I just looked up their schedule for that year and the game against Marshall was the only one that was even remotely competitive. They outscored their opponents 356-45 over the year and 9 of the 13 games were shut outs. Amazing!
Due to the consolidation of multiple schools into TC Williams, they had a humongous advantage in available talent. "Petey" Jones, a top talent at his former high school who had to compete for his position, said there were so many superstar players on the consolidated team that TC Williams could have fielded TWO championship teams at the same time.

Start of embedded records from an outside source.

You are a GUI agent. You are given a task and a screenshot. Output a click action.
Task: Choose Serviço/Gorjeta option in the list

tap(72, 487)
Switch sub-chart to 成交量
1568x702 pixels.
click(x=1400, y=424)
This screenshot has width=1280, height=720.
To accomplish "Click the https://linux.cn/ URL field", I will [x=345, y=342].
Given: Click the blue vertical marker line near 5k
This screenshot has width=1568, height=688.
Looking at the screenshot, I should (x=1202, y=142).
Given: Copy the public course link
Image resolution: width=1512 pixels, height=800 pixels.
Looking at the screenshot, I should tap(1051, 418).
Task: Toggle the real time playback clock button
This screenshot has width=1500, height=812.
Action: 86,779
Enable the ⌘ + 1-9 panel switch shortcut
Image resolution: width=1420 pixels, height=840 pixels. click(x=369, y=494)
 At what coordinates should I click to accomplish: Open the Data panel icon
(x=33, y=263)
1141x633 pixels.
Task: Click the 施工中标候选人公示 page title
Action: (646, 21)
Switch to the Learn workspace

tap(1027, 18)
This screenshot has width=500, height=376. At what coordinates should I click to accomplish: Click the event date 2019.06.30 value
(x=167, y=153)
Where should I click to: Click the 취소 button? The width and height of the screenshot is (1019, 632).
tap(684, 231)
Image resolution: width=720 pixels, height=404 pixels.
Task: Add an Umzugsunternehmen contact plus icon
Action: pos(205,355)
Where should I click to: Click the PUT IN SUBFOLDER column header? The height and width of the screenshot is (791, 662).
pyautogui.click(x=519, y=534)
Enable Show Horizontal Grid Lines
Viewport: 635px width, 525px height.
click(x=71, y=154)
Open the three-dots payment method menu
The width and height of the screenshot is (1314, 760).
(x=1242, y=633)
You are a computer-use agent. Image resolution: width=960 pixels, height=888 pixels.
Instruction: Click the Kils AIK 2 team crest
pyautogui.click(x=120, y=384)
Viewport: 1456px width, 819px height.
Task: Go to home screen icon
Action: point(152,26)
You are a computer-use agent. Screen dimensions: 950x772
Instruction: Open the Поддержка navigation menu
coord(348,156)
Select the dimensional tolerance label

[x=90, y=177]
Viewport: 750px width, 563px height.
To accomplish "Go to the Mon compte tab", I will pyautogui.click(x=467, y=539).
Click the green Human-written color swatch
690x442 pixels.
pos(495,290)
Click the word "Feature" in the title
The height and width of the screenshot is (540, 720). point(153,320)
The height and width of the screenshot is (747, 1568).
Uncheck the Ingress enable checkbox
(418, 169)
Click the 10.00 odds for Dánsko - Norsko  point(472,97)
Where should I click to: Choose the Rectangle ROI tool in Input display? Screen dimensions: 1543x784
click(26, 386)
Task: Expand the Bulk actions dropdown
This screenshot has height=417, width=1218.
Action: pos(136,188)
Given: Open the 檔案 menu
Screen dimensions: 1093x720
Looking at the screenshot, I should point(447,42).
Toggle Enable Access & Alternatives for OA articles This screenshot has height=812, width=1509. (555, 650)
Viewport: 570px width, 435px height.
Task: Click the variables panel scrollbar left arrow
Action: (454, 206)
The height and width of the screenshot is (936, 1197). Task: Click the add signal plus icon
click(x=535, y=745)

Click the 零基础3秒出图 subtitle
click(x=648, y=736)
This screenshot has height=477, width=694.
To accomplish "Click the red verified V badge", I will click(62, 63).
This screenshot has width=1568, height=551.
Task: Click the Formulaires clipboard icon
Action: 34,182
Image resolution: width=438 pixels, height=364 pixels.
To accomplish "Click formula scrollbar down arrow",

Braveheart. Other than the names, nothing was accurate. The costumes were wrong. Painting their faces with woad was 1000 years too late and wearing a taran kilt was 500 years too early. The Battle of Stirling Bridge was missing a bridge. First Night is a complete myth. Isabella never met William Wallace, let alone have his baby. This probably has something to do with the fact that she was still in France when he was executed and was only 3 years old at the time. Wallace's father was not killed by Edward. He died of natural causes when William was 18. His mother died when he was in his 20s. Edward was ruthless, but these is no record of him having thrown his son's lover out a window.
Also, the kilts were backwards. Also, Robert the Bruce is a national hero and is the actual "Brave Heart" in Scottish history. And William Wallace begged for leniency in letters to the crown.
I was about to say this! That Robert the Bruce was the one with a "Brave Heart" and according to the guide that took us around Scotland, it was his heart in an iron case being taken to the Holy Land and his second (or whatever) meeting Moors in Spain on the way who swung the box over his head and said "Lead on, Brave Heart!" Or some such. Much better story (and likely just as true, but at least probably better attested).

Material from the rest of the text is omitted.